- _Document excerpt_
####
Along with these differences comes a freedom to create, to try things, to make mistakes, and to learn.

Startups don’t have all of the answers and part of any employee’s job is to help them figure out solutions to problems that are yet to be solved. Startups are hard but the opportunity to learn and develop new skills is unmatched in the corporate world. As Paul Graham writes in his 2004 book:

Economically, you can think of a startup as a way to compress your whole working life into a few years. Instead of working at a low intensity for 40 years, you work as hard as you possibly can for four.

Working at a large corporation will teach you many important skills. Many of these skills will be transferable to life in a tech startup and will be part of the reason you are hired and why you are able to succeed.

However, there is one key thing you won’t learn in (most) big companies — something which happens to be vital to your success at a young startup and to the success of the company as a whole.

It is OK to fail, but you will fail.

After all, startups are trying new things, approaching new problems, and are often operating in young or even brand new industries where there is no clear recipe for success.

Some common startup failures that you’ll experience if you decide to work at a startup are:

  • You have learned that employing an individual with this background may not be the right approach
  • You have learned that targeting businesses of a certain size or type is not right for this stage of the startup’s life
  • You have learned that this particular product is not solving a tangible problem.

But failing is OK – because it is the quickest way to learn in a startup. In fact, the best startups and the best startup employees are those that are able to fail fast, learn a great deal, and iterate away from earlier mistakes to a position of success shaped by previous learnings.

Tom Kelly, GM at renowned product design firm Ideo, may have summed it up best when he said:

Fail often so you can succeed sooner.

There are very few startups that have not failed – it is how failure is learned from that really matters.
####
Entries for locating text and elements
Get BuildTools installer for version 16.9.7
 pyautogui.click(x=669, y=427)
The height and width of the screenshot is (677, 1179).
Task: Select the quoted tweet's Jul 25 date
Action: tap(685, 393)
####
- _Exercises to complete_
**1)** In the startup article, swap "corporate world" for "business world" and write out the passage from "Startups don’t have" up to and including "able to succeed.".
**2)** According to the startup article, what position does Tom Kelly hold, and at which firm?

- _The answers_
**1)**
Startups don’t have all of the answers and part of any employee’s job is to help them figure out solutions to problems that are yet to be solved. Startups are hard but the opportunity to learn and develop new skills is unmatched in the business world. As Paul Graham writes in his 2004 book:

Economically, you can think of a startup as a way to compress your whole working life into a few years. Instead of working at a low intensity for 40 years, you work as hard as you possibly can for four.

Working at a large corporation will teach you many important skills. Many of these skills will be transferable to life in a tech startup and will be part of the reason you are hired and why you are able to succeed.

**2)** He is GM at the product design firm Ideo.